Maintaining non-competitive market rates is essential to Louisiana Citizens’ depopulation drive, while rate suppression in other US states will only sustain public involvement in insurance provision.
That is the word from Dave Thomas, CEO and Steve Cottrell, chief financial officer at Louisiana Citizens, addressing their most recent depopulation drive, which resulted in 12,000 policies entering the private market.
“One of the keys to depopulation is that our prices are where they are supposed to be—that they are not competitive”, says Thomas. He adds that Citizens is “statutorily required not to be competitive”, with the state-backed insurer typically adding 10 percent to market rates on a parish-by-parish basis.
As Cottrell outlines to Bermuda:Re, higher rates are the key to the sustainability of state insurance provision as a market of last resort.
“If rates are correct—in other words higher than the private market—three good things happen”, he explains. “Firstly, we incentivise people to buy insurance elsewhere where it is cheaper and available.
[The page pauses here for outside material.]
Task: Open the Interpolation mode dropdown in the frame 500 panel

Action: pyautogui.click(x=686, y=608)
Secondly, we make our policies much more attractive for depopulation—takeout companies typically set rates at 98 percent of ours, providing them with a small price break. And thirdly, those that stay with us pay a premium such that we can buy reinsurance to manage our way out of risk”.
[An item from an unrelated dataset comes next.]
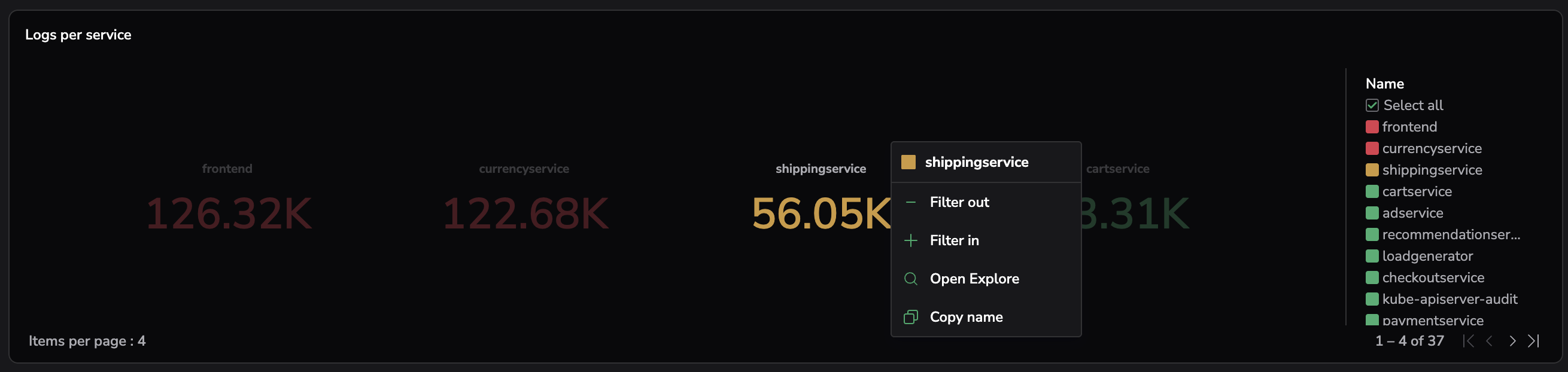Click the Open Explore magnifier icon

[x=911, y=279]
This in turn reduces the state’s exposure to storm losses, says Cottrell, limiting the risk Citizens’ poses to the taxpayers of the state.
Louisiana’s approach contrasts markedly with that taken by Florida, which for political reasons has practised rate suppression at Florida Citizens. As Cottrell explains, because the Florida insurer has suppressed pricing the size of its portfolio has actually grown over time, in spite of efforts at depopulation.
“Florida Citizens pushes policies out, but thanks to the attractiveness of its rates, folks just come right back in again,” says Cottrell.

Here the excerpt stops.